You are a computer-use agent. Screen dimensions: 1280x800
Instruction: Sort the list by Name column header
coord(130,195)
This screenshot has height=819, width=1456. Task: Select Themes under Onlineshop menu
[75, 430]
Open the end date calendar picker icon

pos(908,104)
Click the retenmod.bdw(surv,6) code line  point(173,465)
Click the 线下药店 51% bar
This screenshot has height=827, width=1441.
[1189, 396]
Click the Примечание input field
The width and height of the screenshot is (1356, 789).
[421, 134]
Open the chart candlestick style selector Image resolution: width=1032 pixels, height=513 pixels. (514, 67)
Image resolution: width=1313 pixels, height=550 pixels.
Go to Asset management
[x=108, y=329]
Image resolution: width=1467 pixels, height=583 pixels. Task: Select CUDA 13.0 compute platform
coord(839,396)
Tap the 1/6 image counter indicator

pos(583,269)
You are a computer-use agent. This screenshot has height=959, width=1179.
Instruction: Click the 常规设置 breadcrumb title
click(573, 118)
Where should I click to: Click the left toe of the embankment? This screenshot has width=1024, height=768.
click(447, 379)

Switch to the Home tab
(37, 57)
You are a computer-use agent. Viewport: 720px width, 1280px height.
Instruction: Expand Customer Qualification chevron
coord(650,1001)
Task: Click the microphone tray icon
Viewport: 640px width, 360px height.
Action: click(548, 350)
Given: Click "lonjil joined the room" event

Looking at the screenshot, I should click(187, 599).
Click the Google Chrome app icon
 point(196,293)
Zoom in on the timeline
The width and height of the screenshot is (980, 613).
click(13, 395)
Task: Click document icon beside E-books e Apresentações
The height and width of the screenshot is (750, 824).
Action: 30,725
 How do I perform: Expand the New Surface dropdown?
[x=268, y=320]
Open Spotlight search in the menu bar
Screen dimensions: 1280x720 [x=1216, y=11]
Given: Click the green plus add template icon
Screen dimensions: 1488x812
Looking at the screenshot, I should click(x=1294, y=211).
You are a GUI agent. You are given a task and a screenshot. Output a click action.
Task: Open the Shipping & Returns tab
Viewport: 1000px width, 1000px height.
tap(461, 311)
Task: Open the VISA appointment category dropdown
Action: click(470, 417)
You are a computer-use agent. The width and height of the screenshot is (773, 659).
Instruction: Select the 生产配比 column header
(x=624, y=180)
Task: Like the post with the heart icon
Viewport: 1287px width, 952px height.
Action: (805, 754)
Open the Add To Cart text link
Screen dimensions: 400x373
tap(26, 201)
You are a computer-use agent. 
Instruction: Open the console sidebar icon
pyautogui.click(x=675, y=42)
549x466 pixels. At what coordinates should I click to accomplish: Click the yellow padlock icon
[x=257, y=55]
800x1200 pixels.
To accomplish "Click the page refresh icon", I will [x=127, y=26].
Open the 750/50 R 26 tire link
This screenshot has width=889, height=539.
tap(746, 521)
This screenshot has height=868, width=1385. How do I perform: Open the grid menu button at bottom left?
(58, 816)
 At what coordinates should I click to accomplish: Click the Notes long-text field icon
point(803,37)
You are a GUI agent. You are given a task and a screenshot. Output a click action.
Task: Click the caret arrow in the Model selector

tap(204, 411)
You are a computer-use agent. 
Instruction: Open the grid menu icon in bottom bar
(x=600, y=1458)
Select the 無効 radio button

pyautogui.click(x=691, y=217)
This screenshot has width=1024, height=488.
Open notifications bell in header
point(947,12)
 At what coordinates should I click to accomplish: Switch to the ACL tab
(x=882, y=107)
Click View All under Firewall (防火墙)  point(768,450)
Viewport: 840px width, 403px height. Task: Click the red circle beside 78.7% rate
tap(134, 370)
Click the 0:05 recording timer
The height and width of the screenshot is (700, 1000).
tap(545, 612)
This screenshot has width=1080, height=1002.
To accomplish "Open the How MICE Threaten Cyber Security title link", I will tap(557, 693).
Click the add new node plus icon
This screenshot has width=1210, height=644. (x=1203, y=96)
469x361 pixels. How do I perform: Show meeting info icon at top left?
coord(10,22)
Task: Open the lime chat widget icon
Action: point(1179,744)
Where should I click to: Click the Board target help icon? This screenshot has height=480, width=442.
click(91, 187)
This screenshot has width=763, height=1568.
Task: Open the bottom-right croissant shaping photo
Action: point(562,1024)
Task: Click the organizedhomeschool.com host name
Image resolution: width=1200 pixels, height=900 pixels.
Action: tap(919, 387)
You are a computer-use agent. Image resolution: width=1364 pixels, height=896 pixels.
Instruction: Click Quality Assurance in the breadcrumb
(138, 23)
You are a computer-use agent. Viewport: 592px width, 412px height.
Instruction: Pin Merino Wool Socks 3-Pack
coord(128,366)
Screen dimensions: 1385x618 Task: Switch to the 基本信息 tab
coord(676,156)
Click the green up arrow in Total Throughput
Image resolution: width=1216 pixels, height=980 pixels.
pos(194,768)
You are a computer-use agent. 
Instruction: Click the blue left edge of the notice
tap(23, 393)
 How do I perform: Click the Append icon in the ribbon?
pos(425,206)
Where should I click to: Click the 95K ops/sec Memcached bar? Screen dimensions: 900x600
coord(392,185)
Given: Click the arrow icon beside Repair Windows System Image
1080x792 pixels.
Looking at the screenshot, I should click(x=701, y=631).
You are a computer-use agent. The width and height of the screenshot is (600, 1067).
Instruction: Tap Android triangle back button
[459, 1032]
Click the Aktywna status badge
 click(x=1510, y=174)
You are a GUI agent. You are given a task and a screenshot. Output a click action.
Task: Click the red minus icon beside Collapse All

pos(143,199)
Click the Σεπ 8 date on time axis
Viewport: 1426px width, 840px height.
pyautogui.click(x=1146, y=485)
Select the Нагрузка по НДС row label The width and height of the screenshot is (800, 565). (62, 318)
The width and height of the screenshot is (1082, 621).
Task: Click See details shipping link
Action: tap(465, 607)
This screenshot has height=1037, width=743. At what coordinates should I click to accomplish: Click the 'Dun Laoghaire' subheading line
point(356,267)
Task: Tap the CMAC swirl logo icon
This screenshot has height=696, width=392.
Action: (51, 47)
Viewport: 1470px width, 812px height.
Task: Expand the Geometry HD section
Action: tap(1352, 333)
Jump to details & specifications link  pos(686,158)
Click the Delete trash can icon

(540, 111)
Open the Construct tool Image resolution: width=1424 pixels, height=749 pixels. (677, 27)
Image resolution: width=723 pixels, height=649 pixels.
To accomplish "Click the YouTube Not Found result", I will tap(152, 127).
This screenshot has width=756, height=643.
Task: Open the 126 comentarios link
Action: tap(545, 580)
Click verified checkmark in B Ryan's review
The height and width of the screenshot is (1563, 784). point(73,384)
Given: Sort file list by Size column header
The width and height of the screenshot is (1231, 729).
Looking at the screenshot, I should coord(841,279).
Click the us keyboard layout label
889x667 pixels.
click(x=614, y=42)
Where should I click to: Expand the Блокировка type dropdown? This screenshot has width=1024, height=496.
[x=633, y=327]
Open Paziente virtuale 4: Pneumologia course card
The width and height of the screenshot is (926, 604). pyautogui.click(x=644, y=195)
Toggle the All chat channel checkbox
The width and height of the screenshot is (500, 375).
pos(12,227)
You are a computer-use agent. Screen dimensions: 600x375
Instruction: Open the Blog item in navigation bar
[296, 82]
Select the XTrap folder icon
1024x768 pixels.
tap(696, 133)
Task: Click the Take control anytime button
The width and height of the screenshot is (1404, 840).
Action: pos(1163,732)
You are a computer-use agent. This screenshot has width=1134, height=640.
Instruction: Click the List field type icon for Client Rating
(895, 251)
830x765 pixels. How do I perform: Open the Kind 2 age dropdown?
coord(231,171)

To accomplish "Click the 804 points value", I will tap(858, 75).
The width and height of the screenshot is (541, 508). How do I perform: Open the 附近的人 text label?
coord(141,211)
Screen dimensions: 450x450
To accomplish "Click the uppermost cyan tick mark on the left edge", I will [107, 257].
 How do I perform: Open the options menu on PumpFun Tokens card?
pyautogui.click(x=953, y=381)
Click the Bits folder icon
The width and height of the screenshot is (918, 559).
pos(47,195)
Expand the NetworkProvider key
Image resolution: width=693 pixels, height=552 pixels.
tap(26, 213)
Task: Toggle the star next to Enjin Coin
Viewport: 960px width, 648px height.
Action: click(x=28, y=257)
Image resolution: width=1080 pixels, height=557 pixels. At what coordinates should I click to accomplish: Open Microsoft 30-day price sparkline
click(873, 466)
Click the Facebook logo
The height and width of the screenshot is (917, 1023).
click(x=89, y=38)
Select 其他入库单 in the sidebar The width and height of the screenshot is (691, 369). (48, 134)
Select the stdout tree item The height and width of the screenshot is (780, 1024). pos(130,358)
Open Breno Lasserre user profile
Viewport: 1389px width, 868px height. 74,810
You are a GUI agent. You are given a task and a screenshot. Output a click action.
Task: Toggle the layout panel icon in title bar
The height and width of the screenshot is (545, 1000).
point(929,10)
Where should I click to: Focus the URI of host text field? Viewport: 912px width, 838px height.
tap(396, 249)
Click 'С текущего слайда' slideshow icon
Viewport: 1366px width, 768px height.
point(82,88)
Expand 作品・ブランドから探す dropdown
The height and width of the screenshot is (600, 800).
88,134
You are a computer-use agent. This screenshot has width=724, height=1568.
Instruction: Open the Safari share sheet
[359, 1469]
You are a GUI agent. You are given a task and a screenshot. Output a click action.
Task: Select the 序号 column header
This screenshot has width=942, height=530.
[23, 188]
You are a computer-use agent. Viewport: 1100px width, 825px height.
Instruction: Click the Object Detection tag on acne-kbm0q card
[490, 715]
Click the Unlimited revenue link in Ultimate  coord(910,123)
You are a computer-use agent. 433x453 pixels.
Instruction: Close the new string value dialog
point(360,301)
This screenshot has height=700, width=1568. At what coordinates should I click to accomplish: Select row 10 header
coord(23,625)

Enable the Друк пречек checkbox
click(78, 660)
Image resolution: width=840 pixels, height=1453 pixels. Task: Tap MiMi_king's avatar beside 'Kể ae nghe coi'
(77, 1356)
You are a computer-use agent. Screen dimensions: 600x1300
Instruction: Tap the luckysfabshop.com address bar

• • • • •

▸ **Work item**:
Working through the records above, copy each line in which "folder" is found.

▸ **Answer below**:
Select the XTrap folder icon
Click the Bits folder icon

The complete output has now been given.